The Romans were very pleased with the idea.

“Cross. Yes, cross is good. A simple symbol. We’ll make it a fashion accessory so everyone will remember what happens to those who fail to respect authority.”

“We will make his misconduct our advantage. Hell, what do they call him again.”

“Jesus Christ.”

“Christism. No. Wait. Christianity. More like Christ insanity. Make a Roman religion. A holy farce for the ignorant fools.”

The priest weren’t so sure they liked the idea of a new Roman religion based on the holy priests of the Jews killing the king of the Jews gone renegade. A hero of women and children. Hope for the peasants. They attempted to oppose the idea but were not heard. They had to be contented with basing the stories on their stories. Not such a bad deal.

Meanwhile, Jesus went back to the lake. Many people came to be healed. Many wanted to touch him. Many were simply fascinated that there was a teacher teaching against the establishment. Some were simply board and wanted to be entertained.

“Thou art the Son of God. Thou art the Son of God.”

“Shut up, already.”

‘Thou art the son of god’ was a euphemism for ‘the king raped your mother’. A common occurrence and a common curse.

After his talk, Jesus went up a hill and he chose 12 disciples. Which is different but not significant to Matthew’s story where he already had five.

Simon finally becomes Peter. James and John also get a surname. Boanerges. The Men of Thunder. Or Sons of Thunder.

Maybe a little significant because Thunder was the forerunner god of Moses. He understood it. And fire.

And in chapter one, Jesus did have his first four men. And if I forgot to say so, there were other workers on the boat in Mark’s story. Matthew didn’t say there weren’t. So not to worry. Someone would do the work.

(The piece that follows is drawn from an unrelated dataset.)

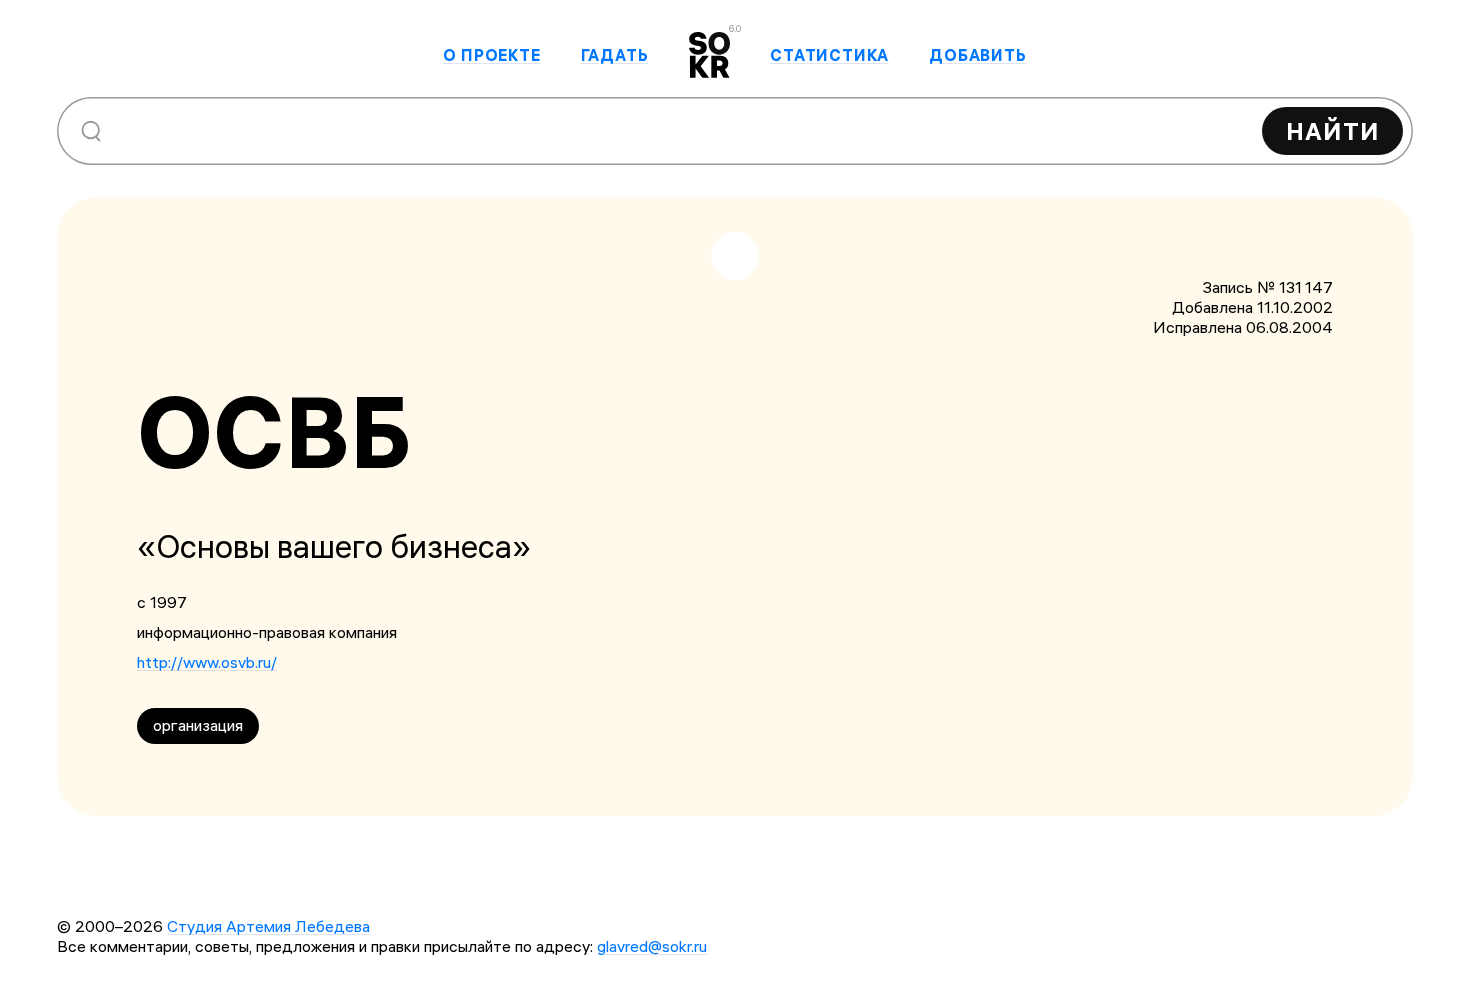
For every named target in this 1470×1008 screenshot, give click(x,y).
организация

Jesus Christ then went home. He and the boys were working so much they hadn’t been taking care of themselves.

People were saying Jesus had gone mad. And his family thought they better take him home. Or on a little vacation somewhere where no one knew him. Maybe a trip to Africa.

“He has Beelzebub in him.”

Jesus, let’s talk Judas Priest just a few lines. The America League of Ignorant Neurotic Mothers of Uneducated Children took Judas Priest, the band, to court and screamed that their evil music made kids kill themselves. And the court actually took the case as a real event. Morons. Take the religious leaders to court. Charge them with tax evasion. Charge them with poisoning the language. Throw them in prison camps. Charge parents who teach religion to their children with torture and brainwashing.

“Now why would we want our record buying fans, concert going fans, to kill themselves.”

Which shows two things. People were stubbornly stupid in the time of Jesus and in the time of Judas Priest.

I’ll tell you what those rock musicians, and most any other genre musicians, most often say:

“Don’t believe the nonsense those smiling faced snakes of hell sell you and do your own thing. And thinking.”

Only the holy spirit matters. And almost everyone who stands up to make the way less a lie is saying the same thing.

It is us. Here and now. We are the budding gods.

A very dangerous time to be ignorant.

Then mother and brothers arrived to take Jesus home. Before he got into trouble. Landed in a loony bin. Or jail. Or something worse.

Who are my brothers and sisters. Are they not already among me.

“Go home, Mom, I will not be done till I’m done. Then it will be done and we’ll make a blueberry pie.”